The iconography is one of a number of examples where detached andachtsbilder images such as the Man of Sorrows intended for intense personal meditation, are worked back into monumental compositions for prominent display. The deacon is invariably shown, and in larger compositions there is often a crowd of cardinals, attendants and worshippers, often with a donor portrait included. Sometimes the chalice on the altar is being filled with blood pouring from the wound in Christ's side. The head tilted to the left of the mosaic in Rome is typically retained in modified form. Sometimes Christ is full-length, and he may appear to be stepping forward onto the altar in later versions.
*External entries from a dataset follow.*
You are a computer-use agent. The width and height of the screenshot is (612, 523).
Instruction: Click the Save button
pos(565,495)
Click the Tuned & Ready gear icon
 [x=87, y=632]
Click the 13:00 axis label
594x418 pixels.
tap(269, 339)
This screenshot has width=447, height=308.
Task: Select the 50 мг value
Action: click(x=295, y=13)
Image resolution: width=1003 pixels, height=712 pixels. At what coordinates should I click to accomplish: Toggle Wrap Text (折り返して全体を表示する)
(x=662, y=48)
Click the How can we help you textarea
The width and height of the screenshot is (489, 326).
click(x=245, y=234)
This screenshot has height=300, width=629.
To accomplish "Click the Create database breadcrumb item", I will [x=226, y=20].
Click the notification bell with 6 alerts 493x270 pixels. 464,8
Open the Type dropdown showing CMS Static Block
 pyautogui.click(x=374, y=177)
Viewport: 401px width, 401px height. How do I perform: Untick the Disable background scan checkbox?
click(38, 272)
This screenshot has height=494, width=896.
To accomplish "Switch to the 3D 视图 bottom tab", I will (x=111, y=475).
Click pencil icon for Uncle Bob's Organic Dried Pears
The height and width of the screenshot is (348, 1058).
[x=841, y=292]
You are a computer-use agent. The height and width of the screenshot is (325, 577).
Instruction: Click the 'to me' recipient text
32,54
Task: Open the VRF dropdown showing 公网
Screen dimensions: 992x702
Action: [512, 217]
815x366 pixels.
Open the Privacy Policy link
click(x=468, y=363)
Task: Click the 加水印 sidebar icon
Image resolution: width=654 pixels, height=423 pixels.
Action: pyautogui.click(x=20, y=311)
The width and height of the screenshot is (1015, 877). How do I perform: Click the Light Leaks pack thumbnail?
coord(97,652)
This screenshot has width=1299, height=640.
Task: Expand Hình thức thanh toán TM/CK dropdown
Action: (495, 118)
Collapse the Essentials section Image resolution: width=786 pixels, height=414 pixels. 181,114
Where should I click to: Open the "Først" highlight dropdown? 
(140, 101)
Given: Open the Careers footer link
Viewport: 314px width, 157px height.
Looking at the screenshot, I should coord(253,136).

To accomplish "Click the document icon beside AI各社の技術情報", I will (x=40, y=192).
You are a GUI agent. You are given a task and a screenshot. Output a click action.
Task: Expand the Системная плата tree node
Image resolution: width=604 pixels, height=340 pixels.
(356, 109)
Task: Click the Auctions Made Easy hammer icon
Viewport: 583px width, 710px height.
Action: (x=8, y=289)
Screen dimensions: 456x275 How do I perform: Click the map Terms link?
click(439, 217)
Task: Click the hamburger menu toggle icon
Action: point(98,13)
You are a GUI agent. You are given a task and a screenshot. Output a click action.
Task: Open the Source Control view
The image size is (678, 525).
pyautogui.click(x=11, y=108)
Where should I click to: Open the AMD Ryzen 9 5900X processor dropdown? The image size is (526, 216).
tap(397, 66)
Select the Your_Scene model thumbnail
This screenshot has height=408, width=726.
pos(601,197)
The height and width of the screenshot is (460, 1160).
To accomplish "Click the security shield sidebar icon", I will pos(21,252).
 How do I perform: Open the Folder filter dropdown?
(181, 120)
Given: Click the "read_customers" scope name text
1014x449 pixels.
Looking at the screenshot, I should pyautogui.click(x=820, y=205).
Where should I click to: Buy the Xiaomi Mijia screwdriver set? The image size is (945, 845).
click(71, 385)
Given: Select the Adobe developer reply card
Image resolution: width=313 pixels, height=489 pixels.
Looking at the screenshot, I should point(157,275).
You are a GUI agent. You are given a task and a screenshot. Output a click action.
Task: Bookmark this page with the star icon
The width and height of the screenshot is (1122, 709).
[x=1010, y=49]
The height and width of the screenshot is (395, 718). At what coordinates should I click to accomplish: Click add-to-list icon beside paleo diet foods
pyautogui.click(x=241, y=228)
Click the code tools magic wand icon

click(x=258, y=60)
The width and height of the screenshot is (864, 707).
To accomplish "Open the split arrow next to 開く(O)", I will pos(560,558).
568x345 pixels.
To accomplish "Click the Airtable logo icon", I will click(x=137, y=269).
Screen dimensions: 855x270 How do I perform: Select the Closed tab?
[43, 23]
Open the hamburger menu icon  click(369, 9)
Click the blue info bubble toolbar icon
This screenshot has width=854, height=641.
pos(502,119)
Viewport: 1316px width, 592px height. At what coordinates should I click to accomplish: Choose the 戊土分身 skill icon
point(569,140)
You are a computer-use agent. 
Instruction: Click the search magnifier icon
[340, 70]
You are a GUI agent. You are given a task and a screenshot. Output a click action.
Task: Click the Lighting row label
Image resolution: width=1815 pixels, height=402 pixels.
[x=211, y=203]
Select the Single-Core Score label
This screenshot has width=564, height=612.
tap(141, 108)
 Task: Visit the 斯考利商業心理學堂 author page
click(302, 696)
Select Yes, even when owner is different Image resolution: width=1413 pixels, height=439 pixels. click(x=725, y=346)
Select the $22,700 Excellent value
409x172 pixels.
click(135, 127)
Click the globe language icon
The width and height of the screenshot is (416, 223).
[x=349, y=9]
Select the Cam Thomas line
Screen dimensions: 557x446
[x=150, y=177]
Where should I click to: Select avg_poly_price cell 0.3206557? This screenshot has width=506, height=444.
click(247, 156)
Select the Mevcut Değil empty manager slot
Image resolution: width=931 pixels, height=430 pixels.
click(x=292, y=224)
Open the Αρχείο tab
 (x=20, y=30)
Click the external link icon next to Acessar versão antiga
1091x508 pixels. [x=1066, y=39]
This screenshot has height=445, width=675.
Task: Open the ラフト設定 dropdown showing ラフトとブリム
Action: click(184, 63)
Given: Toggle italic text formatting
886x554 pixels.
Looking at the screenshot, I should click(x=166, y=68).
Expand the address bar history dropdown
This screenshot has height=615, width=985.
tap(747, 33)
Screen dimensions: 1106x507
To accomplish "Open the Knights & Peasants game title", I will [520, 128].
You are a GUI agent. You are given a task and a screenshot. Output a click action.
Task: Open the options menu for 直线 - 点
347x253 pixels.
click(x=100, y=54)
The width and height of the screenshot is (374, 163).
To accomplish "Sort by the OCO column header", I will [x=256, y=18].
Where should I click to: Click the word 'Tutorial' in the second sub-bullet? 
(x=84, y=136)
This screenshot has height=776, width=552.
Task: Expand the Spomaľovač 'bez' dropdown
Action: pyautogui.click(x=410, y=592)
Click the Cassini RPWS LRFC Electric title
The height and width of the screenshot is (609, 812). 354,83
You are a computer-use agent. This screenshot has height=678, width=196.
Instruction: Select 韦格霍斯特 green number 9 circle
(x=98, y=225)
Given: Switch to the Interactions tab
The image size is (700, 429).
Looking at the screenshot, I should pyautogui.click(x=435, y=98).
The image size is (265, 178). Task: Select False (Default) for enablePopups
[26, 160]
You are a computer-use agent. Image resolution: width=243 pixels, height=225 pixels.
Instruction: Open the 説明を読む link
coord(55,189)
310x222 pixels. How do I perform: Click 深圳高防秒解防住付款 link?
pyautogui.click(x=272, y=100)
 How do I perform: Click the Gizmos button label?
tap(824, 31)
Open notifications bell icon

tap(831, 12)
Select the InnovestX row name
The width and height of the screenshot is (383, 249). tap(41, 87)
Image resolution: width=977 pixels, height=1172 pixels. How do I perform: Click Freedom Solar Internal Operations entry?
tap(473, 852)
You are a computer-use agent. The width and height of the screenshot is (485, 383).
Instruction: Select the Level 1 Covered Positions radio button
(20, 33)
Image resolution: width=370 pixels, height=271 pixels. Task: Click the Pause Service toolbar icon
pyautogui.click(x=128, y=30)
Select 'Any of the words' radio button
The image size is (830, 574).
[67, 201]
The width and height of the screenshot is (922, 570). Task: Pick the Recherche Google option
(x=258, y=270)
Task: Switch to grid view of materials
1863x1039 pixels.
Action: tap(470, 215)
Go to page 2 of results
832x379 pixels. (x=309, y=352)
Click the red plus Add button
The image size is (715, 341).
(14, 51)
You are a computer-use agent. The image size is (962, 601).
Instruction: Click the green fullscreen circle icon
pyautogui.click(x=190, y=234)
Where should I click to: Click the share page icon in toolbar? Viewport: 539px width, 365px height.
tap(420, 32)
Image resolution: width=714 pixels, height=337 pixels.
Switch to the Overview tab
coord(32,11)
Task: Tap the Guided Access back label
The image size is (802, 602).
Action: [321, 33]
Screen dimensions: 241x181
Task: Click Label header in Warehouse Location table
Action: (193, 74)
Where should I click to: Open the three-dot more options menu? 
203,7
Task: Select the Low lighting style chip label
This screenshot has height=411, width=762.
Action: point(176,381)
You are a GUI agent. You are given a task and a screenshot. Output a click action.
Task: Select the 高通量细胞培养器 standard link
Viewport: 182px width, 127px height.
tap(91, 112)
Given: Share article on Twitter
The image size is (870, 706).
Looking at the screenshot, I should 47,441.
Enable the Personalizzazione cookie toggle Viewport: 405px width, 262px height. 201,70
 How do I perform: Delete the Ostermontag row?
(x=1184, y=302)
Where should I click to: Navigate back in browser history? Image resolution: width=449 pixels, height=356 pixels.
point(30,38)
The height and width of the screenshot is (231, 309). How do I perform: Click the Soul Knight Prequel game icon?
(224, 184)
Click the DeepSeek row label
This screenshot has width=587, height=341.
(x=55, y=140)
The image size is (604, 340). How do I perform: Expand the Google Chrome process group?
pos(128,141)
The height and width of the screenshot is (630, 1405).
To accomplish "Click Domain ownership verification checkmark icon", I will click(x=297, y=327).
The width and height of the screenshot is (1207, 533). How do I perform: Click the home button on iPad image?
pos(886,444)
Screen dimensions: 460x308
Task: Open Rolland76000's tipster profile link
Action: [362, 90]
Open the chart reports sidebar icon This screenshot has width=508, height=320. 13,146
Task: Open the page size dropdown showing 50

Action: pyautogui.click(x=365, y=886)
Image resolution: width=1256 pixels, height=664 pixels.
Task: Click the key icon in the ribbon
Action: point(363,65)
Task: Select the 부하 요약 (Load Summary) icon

Frequently the Instruments of the Passion are shown on the altar.

There were several prints that were often copied by artists, notably ten different engravings of the subject by Israhel van Meckenem and a woodcut by Albrecht Dürer of 1511. Many of these included printed indulgences, usually unauthorised. The oldest dated Aztec feather painting is a Mass of 1539 (see gallery) following one of the van Meckenem indulgence prints (not the one illustrated). The print illustrated began with a "bootlegged" indulgence of 20,000 years, but in a later state the plate has been altered to increase it to 45,000 years.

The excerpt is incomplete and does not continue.